## [Work order]
Go through the entries and copy every line that has the string "پہلے" in it.
# # # # #
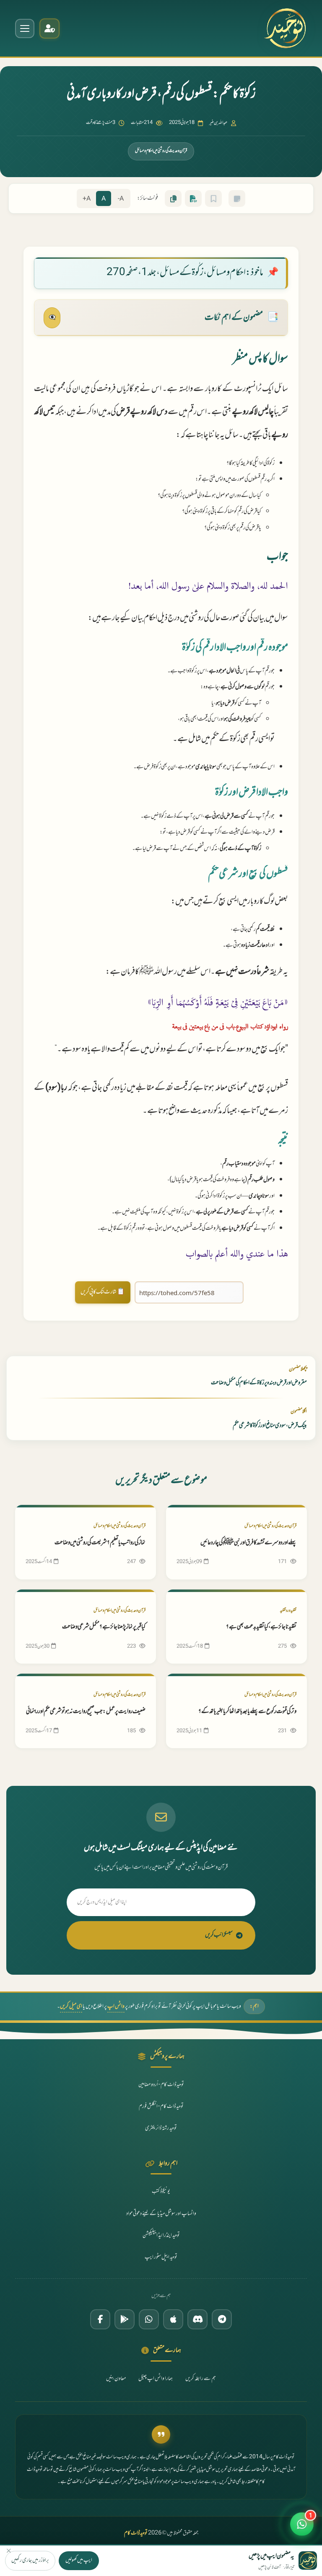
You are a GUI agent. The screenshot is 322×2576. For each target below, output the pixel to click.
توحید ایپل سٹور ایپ (161, 2257)
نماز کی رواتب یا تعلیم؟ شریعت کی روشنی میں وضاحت (100, 1543)
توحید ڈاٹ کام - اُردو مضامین (161, 2084)
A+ (87, 199)
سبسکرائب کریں (219, 1935)
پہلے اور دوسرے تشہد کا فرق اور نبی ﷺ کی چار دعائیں (248, 1543)
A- (121, 199)
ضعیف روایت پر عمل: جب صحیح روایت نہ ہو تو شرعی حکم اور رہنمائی (85, 1711)
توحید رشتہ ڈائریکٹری (161, 2128)
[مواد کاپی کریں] (173, 198)
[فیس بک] (100, 2319)
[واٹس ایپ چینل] (149, 2319)
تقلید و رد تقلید (288, 1610)
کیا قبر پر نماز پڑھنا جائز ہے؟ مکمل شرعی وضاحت (103, 1627)
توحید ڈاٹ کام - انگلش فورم (161, 2106)
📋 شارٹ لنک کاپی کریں (102, 1292)
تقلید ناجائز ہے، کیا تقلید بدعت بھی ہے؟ (261, 1627)
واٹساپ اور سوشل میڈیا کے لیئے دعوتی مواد (161, 2213)
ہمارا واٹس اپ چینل (155, 2378)
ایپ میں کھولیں (78, 2560)
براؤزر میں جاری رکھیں (30, 2560)
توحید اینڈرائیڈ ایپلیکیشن (161, 2235)
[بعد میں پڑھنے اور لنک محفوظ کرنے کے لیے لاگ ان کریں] (213, 198)
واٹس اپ (116, 2006)
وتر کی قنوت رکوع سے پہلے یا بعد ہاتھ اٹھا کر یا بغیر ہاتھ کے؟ (247, 1711)
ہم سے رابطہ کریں (200, 2378)
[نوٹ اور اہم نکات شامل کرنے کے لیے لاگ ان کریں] (237, 198)
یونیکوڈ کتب (161, 2191)
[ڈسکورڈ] (197, 2319)
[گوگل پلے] (124, 2319)
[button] (302, 2519)
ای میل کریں (71, 2006)
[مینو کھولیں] (24, 28)
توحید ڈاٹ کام (136, 2533)
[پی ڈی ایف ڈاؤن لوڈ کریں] (193, 198)
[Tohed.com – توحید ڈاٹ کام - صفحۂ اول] (285, 28)
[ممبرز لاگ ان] (49, 28)
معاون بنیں (116, 2378)
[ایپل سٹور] (173, 2319)
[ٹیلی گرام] (222, 2319)
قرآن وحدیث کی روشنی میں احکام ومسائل (161, 151)
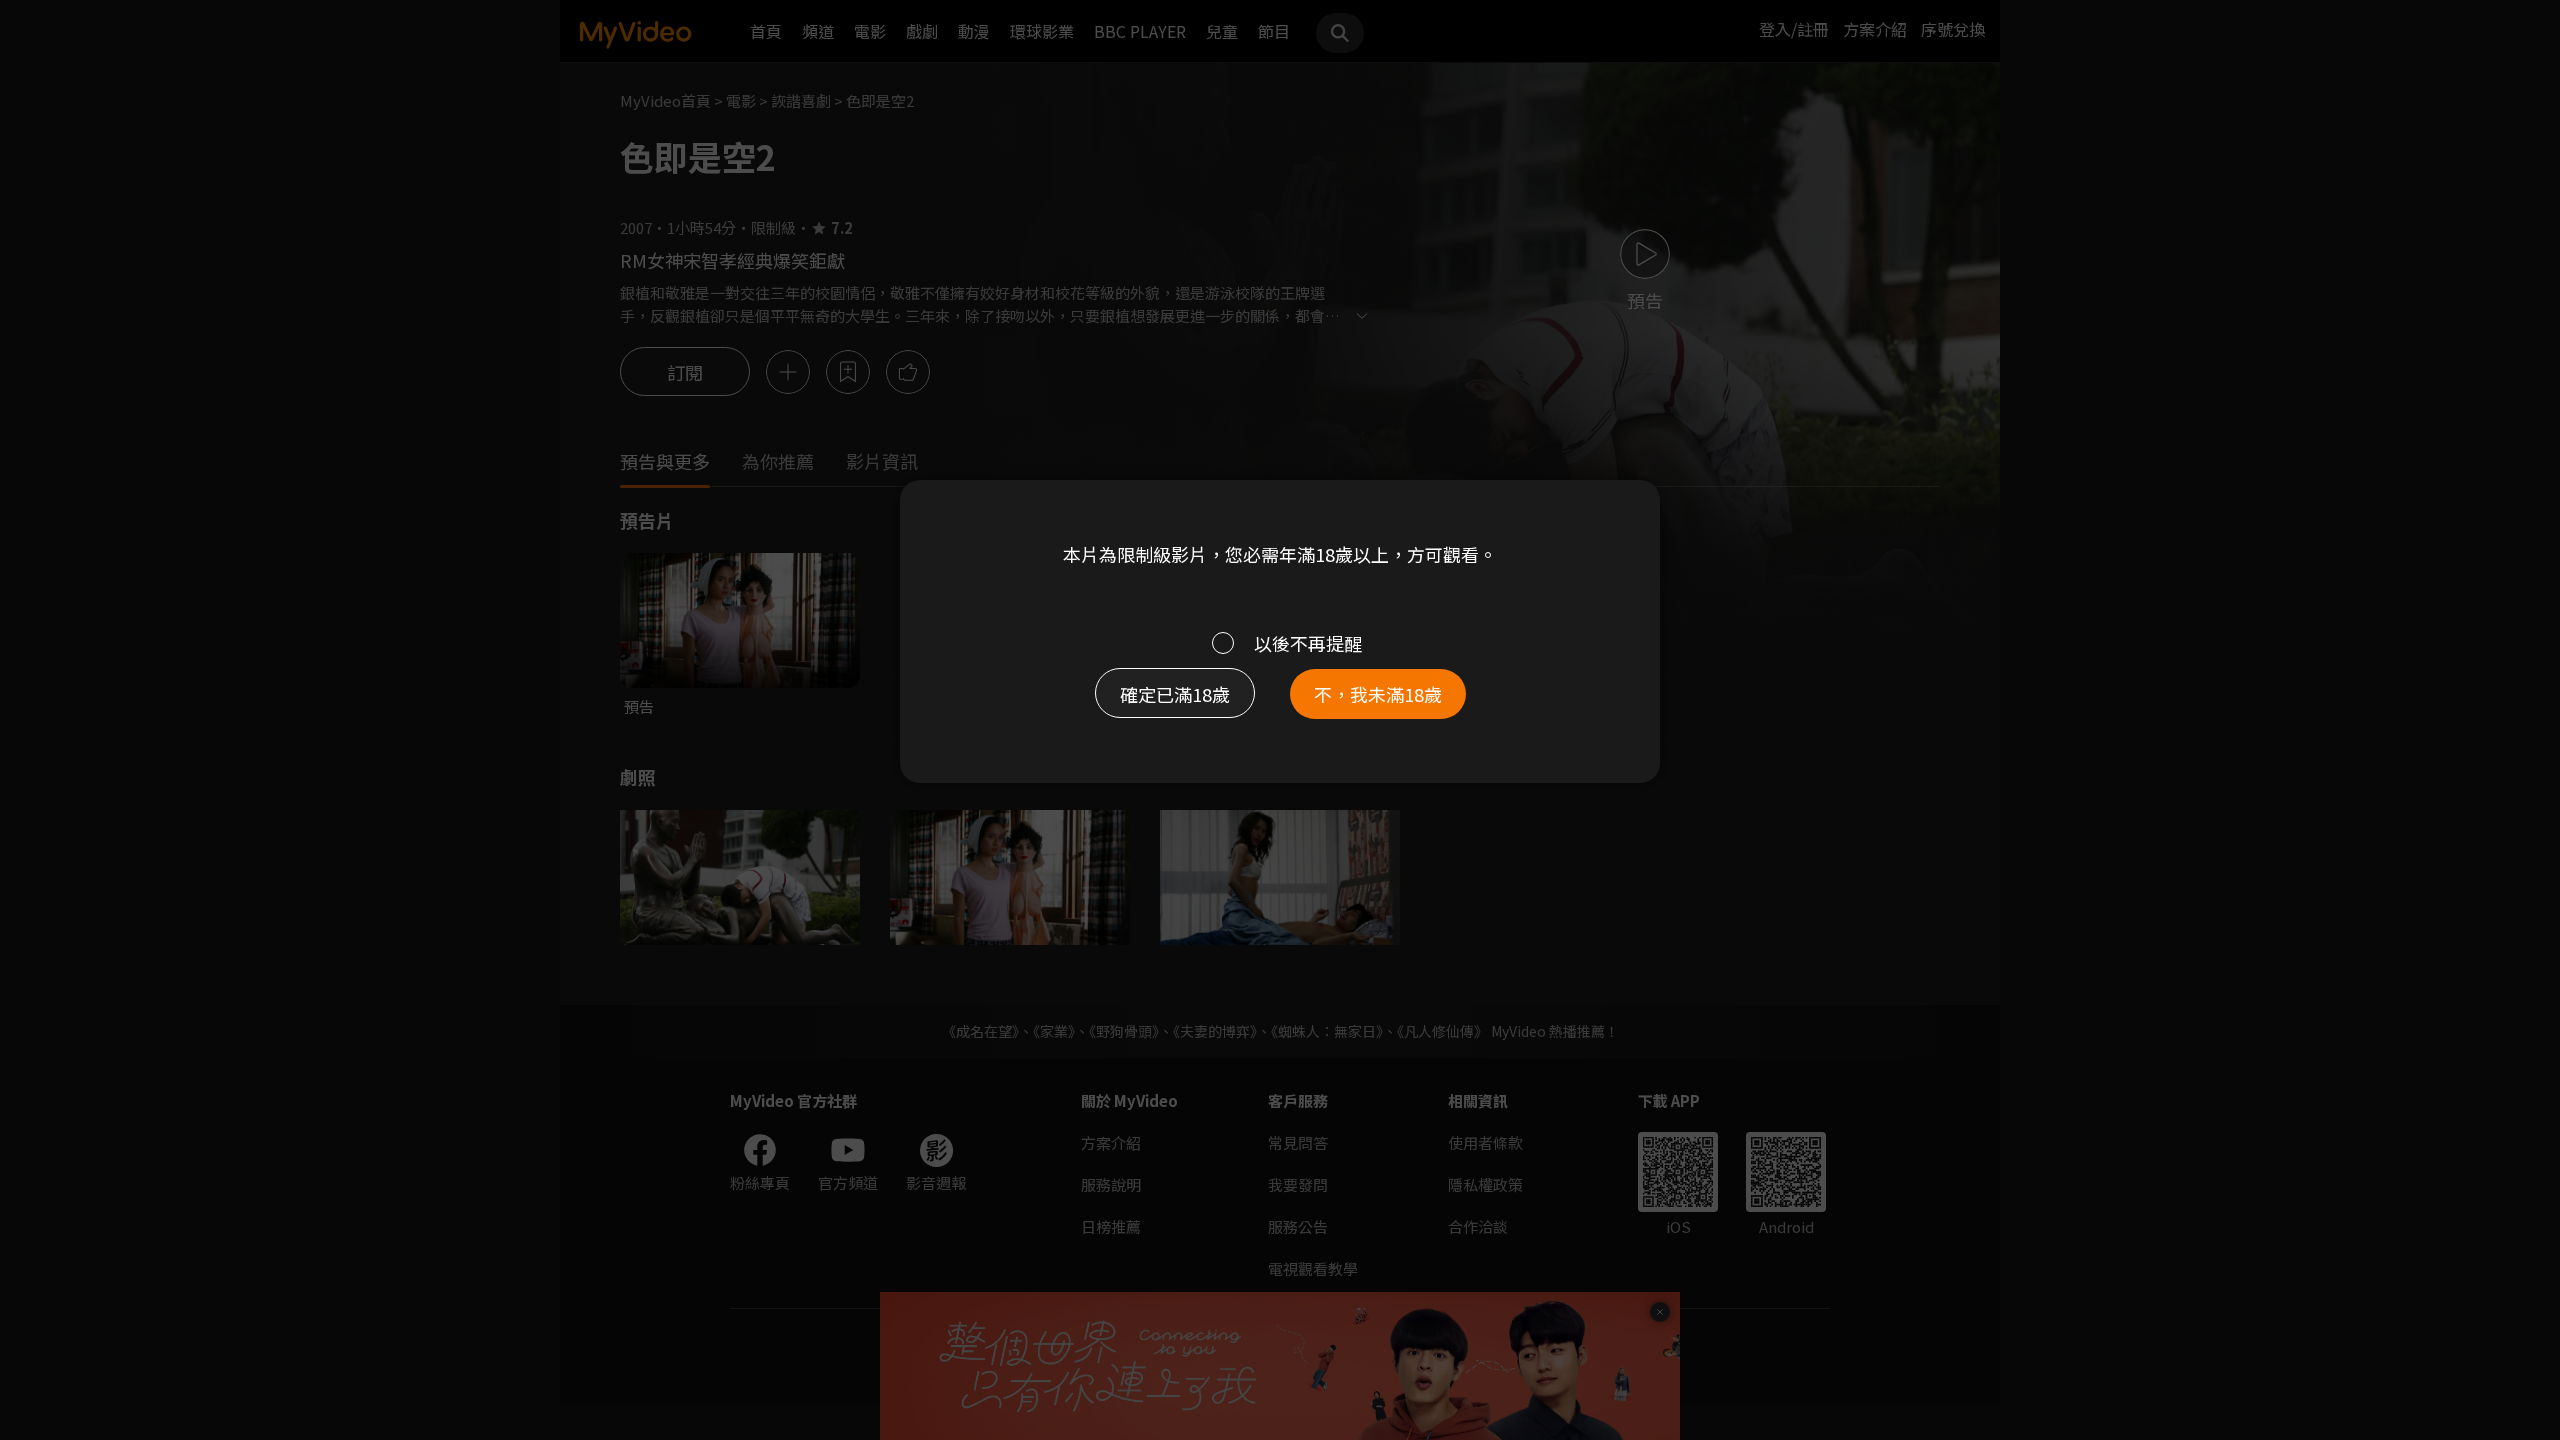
# # # # #
## [Exercise output]
پہلے اور دوسرے تشہد کا فرق اور نبی ﷺ کی چار دعائیں (248, 1543)
وتر کی قنوت رکوع سے پہلے یا بعد ہاتھ اٹھا کر یا بغیر ہاتھ کے؟ (247, 1711)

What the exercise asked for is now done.